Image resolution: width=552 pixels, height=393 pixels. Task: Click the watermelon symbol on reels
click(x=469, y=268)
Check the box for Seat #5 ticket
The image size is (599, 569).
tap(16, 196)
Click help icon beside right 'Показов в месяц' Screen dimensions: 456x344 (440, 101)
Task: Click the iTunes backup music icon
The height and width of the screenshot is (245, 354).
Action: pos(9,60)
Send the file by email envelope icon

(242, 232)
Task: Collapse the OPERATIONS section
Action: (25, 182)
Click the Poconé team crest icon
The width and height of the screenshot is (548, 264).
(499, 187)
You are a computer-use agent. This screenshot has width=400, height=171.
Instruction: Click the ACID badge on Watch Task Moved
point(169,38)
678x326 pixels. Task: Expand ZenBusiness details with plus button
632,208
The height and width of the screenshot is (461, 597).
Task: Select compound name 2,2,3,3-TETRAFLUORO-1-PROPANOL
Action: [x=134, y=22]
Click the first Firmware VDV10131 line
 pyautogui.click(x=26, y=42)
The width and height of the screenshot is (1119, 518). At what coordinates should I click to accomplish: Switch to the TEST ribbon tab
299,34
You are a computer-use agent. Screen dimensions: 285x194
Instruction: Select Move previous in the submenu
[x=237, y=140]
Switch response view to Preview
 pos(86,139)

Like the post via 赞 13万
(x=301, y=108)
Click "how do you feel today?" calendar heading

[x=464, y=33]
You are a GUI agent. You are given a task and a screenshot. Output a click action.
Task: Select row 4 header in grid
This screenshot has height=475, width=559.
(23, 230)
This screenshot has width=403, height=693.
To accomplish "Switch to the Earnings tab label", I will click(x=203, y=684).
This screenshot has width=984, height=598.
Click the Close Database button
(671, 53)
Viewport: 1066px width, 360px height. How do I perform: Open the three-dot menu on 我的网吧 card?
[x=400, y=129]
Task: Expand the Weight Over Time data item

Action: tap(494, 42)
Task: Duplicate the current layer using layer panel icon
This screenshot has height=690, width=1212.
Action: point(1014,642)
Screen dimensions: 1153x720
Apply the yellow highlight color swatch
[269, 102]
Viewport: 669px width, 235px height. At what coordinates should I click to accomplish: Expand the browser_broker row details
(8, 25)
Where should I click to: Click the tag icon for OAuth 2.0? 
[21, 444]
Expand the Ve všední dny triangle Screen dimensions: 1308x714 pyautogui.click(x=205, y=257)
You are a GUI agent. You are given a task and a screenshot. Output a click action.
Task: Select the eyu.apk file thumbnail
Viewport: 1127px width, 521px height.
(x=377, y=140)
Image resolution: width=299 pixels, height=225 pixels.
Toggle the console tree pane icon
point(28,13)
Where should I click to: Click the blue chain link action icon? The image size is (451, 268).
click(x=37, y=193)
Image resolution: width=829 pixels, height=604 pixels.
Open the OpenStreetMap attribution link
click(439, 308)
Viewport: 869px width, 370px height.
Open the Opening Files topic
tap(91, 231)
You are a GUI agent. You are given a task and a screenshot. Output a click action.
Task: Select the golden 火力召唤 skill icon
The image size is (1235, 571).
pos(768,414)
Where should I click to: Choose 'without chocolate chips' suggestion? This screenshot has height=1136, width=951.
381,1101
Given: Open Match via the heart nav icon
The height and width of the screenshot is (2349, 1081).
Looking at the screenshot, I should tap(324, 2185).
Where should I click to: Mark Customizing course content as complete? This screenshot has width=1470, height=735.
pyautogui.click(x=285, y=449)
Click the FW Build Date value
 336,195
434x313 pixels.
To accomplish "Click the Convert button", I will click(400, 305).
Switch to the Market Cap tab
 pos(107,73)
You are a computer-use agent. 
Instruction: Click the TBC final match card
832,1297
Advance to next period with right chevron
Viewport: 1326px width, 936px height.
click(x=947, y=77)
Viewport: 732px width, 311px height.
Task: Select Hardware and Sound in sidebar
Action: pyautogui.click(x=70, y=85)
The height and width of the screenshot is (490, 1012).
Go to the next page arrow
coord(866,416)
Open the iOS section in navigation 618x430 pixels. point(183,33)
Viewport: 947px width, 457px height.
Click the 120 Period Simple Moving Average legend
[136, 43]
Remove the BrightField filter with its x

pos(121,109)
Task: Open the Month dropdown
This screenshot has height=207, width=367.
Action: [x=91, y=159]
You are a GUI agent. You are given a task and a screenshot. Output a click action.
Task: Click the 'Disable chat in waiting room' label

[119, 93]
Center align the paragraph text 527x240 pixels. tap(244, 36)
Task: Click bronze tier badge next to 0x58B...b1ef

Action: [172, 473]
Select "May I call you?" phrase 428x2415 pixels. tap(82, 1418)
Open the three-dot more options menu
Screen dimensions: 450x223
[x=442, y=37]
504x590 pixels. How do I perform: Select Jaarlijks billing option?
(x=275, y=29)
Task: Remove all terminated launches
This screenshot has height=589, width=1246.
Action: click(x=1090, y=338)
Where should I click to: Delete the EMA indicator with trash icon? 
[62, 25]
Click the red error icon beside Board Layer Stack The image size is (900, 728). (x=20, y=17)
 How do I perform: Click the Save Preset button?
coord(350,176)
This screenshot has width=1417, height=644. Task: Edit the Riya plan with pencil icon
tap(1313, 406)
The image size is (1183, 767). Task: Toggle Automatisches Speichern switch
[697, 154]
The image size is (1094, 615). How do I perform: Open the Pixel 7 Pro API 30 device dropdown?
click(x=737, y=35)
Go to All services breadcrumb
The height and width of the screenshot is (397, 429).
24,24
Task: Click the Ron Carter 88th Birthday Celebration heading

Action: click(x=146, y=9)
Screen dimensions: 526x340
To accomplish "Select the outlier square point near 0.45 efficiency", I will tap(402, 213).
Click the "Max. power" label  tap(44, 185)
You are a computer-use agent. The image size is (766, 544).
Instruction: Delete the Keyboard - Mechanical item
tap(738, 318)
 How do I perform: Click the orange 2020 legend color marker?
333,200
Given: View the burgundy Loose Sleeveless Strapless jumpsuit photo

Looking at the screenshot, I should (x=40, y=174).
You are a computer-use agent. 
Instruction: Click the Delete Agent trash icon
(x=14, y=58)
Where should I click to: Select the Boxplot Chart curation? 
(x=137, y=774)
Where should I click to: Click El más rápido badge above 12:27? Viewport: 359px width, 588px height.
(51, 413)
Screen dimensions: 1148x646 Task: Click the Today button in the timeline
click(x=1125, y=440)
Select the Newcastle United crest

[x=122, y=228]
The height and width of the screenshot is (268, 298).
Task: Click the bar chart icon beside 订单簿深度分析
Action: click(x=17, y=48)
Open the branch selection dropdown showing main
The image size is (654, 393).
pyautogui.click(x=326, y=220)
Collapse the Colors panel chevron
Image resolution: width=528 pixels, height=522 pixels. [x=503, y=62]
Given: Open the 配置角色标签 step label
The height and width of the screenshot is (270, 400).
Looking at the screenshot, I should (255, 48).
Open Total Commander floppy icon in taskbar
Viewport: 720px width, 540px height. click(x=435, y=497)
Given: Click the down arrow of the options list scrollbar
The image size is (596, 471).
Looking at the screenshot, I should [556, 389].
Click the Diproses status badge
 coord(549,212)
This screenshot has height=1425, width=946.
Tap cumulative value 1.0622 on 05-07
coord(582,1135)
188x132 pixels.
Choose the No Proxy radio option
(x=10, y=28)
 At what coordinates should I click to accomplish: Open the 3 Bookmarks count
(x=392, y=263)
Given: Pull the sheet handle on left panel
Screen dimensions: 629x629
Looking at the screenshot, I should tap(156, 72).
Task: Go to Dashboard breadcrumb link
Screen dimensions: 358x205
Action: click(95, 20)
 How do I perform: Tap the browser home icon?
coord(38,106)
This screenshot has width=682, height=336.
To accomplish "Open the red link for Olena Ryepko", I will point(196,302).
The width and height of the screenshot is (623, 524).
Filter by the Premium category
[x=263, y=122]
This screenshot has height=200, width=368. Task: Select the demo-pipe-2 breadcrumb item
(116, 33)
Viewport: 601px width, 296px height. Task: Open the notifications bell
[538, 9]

━━━━━━━━━━━━━━━━━━━━━━━━━━━━━━

#### Your objective
Reproduce the listing above exactly as far as the line with "Click help icon", that line included.

#### Output for this exercise
Image resolution: width=552 pixels, height=393 pixels. Task: Click the watermelon symbol on reels
click(x=469, y=268)
Check the box for Seat #5 ticket
The image size is (599, 569).
tap(16, 196)
Click help icon beside right 'Показов в месяц' Screen dimensions: 456x344 (440, 101)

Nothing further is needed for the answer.